We are aware of concerns regarding preemption of state laws. Generally, HIPAA provides that the Privacy Rule preempt contrary provisions of state law. However, under HIPAA, state laws that are more protective of privacy are not preempted. In order to provide for preemption of all state privacy laws, Congress would have to enact new legislation.

As to compliance and enforcement, our enforcement approach is to first and foremost seek voluntary compliance by covered entities.

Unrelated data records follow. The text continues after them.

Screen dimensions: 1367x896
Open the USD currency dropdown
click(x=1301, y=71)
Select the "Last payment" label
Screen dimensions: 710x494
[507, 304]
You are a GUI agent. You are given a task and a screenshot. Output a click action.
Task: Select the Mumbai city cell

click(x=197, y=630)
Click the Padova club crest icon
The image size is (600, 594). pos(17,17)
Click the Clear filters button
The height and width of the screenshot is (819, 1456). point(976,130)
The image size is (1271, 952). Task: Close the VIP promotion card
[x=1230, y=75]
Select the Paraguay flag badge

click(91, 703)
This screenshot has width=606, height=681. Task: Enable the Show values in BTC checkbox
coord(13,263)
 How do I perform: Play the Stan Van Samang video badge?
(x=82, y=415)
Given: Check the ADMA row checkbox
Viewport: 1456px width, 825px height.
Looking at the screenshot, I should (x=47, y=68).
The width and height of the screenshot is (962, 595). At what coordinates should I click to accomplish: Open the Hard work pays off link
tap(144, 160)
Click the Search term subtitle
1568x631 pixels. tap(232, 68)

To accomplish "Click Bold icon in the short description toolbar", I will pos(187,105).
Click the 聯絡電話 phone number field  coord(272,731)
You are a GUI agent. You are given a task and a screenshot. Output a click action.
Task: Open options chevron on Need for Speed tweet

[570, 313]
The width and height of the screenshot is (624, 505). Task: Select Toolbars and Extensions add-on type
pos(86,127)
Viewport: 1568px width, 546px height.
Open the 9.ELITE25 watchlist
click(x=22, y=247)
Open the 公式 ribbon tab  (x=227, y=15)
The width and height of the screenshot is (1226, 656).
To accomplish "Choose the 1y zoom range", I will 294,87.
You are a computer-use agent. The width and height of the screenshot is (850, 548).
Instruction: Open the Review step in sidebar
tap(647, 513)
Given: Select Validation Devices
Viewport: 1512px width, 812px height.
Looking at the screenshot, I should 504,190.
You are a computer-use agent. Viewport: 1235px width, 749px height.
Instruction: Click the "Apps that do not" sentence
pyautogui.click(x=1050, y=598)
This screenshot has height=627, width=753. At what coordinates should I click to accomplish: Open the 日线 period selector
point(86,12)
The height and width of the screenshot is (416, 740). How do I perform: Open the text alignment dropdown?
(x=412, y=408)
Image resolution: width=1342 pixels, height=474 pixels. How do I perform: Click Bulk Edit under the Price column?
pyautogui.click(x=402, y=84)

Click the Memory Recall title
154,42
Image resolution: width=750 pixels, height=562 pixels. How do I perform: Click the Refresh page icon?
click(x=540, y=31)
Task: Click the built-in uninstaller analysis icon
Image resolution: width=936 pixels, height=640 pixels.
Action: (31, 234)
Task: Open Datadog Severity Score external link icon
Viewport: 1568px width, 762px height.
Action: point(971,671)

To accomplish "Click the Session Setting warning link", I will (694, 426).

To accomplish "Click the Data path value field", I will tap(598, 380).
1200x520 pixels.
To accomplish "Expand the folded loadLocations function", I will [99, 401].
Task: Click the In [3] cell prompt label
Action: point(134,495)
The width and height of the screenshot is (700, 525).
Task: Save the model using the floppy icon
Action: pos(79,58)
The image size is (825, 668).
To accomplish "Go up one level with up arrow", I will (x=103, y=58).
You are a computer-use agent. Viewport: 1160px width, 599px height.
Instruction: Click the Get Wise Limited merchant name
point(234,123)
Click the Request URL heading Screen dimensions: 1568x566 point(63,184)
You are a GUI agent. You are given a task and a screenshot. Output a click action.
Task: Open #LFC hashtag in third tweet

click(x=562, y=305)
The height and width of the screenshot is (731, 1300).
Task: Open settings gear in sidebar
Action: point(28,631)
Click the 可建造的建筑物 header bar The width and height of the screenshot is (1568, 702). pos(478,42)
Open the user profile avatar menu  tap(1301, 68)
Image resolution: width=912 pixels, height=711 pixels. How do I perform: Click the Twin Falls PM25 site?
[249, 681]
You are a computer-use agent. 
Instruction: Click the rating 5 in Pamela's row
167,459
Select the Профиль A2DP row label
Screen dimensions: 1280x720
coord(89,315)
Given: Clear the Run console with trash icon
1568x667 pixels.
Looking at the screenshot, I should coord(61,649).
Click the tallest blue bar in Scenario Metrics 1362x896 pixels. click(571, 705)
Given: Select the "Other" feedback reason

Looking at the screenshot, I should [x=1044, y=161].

Accordingly, the Department is working with the health care industry and others to ensure effective implementation of the Privacy Rule through guidance and other technical assistance. In addition, we anticipate proposing an enforcement rule that would apply to the Privacy Rule and the other administrative simplification rules, which will address how the Department will handle complaints and implement the enforcement provisions in HIPAA.